Mad Scientess Jane Expat
Two dual nationals and their Daddy. The sticker on Humuhumu's shirt is Neptune, from her Usborne "Space" sticker book. (This means that her version of the solar system as recorded in the book has only seven planets.)
And a version without Humuhumu pulling a face.
Last Friday we headed to the embassy in London to register Keiki's birth and apply for his other passport.
When we did this for Humuhumu, the bloke's trousers split as we were navigating the packed morning Tube. He got to swear his oath of truthfulness before the consular officer with his jumper artfully tied about his waist to keep his pants from peeping out playfully from beneath his trousers. We were therefore anticipating some manner of sartorial disaster to befall one of us during the adventure.
It didn't happen during the commute, which was unnecessarily exciting due to the cancellation of our first train. We hustled to get on a train going in the opposite direction so that we could travel instead via fast train. The fast train, by virtue of being fast, was also rammed, so we ended up getting on the next slow train, which stopped at the station we started in, only 15 minutes later. Humuhumu, who loves public transport, entertained morning commuters on the busy platform by gleefully greeting the arrival of every train with, "OH, TRAIIIN!", whilst her parents attempted to disappear into their hats.

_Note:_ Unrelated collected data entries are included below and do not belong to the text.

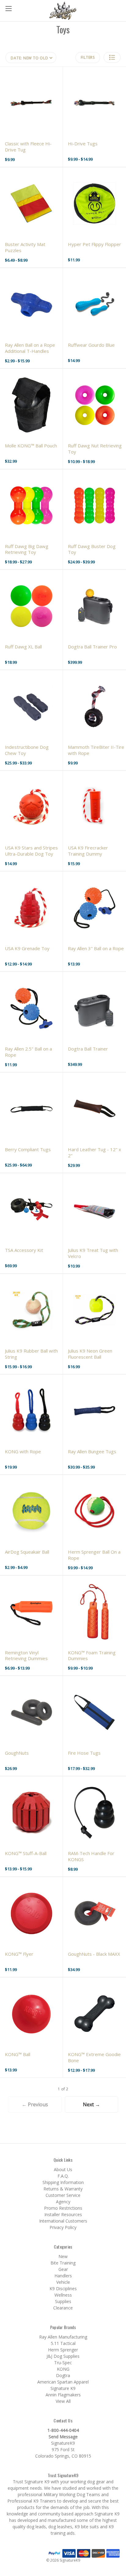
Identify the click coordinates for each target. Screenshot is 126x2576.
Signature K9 (63, 2388)
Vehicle (63, 2282)
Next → (91, 2104)
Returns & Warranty (63, 2189)
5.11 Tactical (63, 2343)
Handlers (63, 2276)
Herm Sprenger (63, 2350)
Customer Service (63, 2195)
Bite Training (63, 2263)
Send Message (63, 2437)
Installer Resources (63, 2214)
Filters (88, 57)
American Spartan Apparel (63, 2382)
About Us (63, 2169)
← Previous (35, 2104)
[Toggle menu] (8, 8)
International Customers (63, 2221)
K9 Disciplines (63, 2288)
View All (63, 2401)
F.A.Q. (63, 2176)
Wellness (63, 2295)
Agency (63, 2202)
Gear (63, 2269)
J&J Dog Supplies (63, 2356)
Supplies (63, 2301)
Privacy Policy (63, 2227)
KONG (63, 2369)
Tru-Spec (63, 2362)
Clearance (63, 2308)
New (63, 2256)
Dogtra (63, 2375)
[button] (112, 57)
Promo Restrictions (63, 2208)
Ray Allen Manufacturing (63, 2337)
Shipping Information (63, 2182)
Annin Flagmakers (63, 2395)
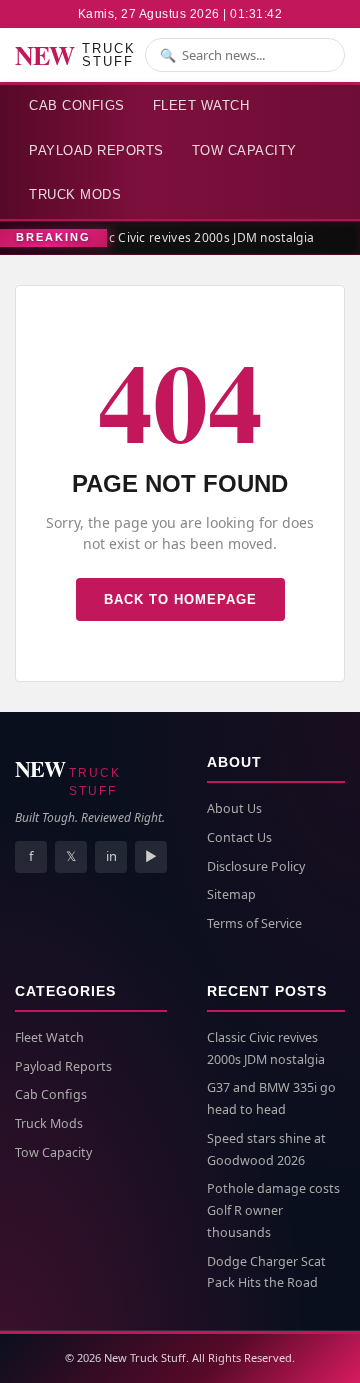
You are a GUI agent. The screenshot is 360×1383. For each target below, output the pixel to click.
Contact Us (239, 837)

Despite the delay we still arrived a comfortable margin before our appointment to go through the security checks and unintentionally play "spot the celebrity". (Last time it was Jay Rayner. This time it was Rita Ora. Her assistant interrupted our initial check-in to determine where to go for a VIP appointment.)
Once we were through into the citizen-only waiting room, Humuhumu gravitated towards the soft play area and promptly befriended a small boy. Or rather, attracted a small boy follower whom she scarcely noticed. (This is a theme at her nursery as well. She has a staunch attendant there who always fetches her coat and bag when we come to pick her up.) He toddled loyally after her, presenting her with blocks that she could integrate into her sculptures, which she then kicked over gleefully.

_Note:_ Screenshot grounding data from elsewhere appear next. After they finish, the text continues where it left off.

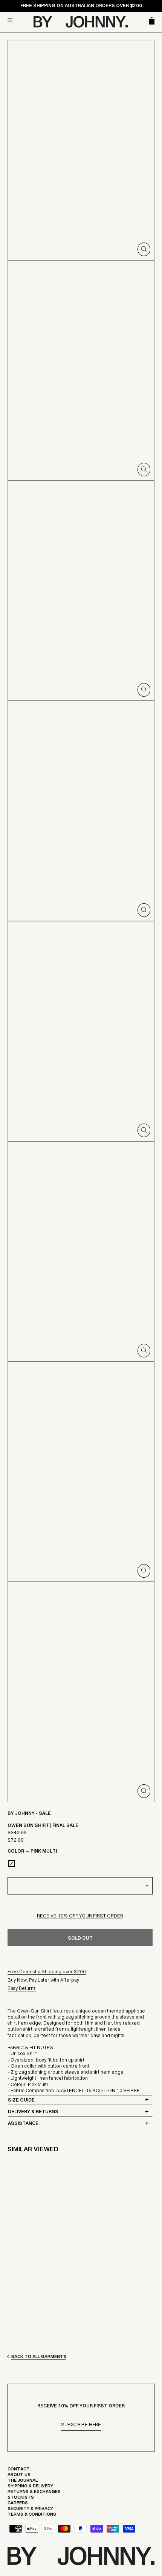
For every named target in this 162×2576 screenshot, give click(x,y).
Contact (19, 2471)
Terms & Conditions (32, 2516)
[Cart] (150, 21)
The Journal (23, 2482)
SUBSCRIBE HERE (81, 2426)
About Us (19, 2476)
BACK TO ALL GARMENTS (38, 2358)
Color (32, 1853)
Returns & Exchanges (34, 2493)
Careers (18, 2505)
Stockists (21, 2499)
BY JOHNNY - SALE (29, 1815)
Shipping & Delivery (30, 2488)
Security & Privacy (30, 2510)
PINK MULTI (11, 1864)
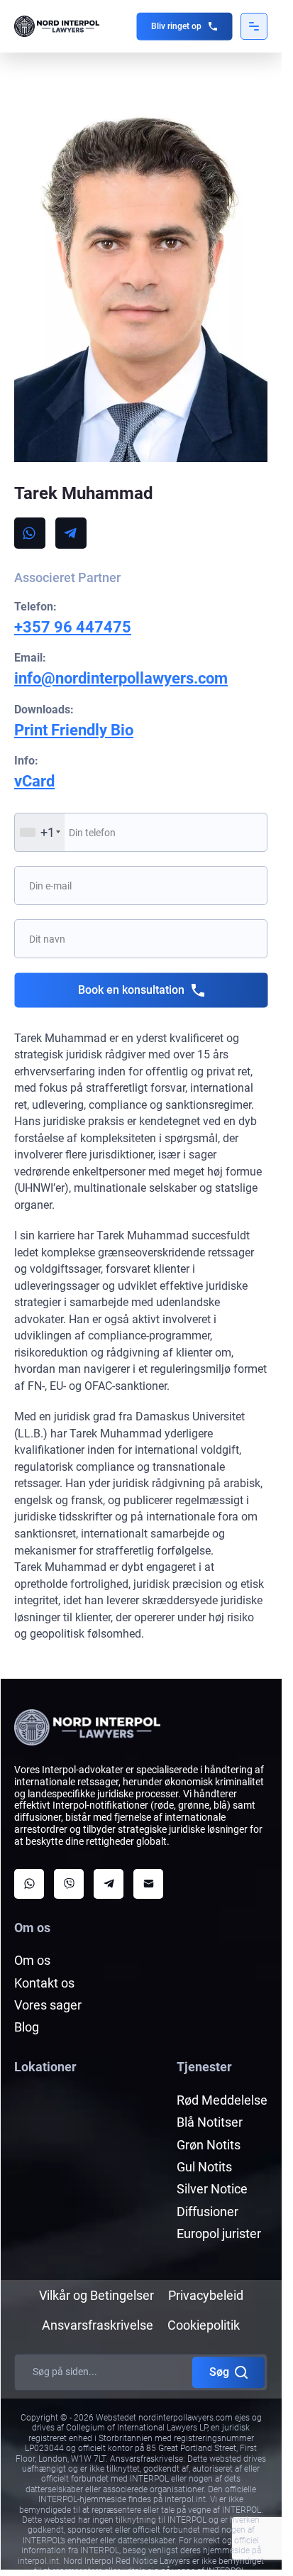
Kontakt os (44, 1982)
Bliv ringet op (176, 26)
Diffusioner (207, 2211)
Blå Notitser (210, 2122)
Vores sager (48, 2004)
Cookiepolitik (203, 2325)
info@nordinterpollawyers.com (121, 678)
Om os (32, 1960)
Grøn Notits (209, 2144)
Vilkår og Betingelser (96, 2295)
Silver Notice (212, 2188)
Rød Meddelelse (222, 2100)
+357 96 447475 (72, 627)
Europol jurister (219, 2233)
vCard (34, 781)
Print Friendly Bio (73, 730)
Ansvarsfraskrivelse (97, 2325)
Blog (26, 2026)
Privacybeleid (205, 2295)
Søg (219, 2372)
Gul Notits (204, 2166)
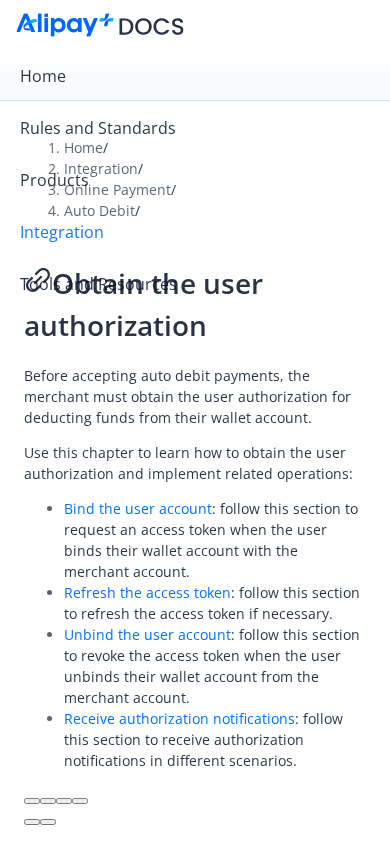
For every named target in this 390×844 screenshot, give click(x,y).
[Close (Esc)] (32, 801)
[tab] (195, 76)
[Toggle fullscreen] (64, 801)
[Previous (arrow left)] (32, 822)
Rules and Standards (98, 128)
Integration (62, 232)
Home (43, 76)
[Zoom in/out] (80, 801)
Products (54, 180)
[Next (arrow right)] (48, 822)
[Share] (48, 801)
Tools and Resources (98, 284)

After paying the fees for the registration and passport, we settled down to wait until we were called before a consular officer. Keiki woke, realised he hadn't been fed for a while, and squawked. I arranged my cover and sat down to feed him. When he was finished, I removed the cover to find that the sartorial disaster had struck. These days I find I don't have much leakage from the opposite breast whilst feeding, and when I do, a breast pad is more than sufficient to soak it up and protect my clothing. But of course, not this time. My entire right side was soaked. There was no way to conceal it without putting my wool coat back on, which I did, even though it was tropical in the waiting room.
In the end, I swore my oath of truthfulness to the consular officer whilst sweating profusely and smelling faintly of stale milk. Classy.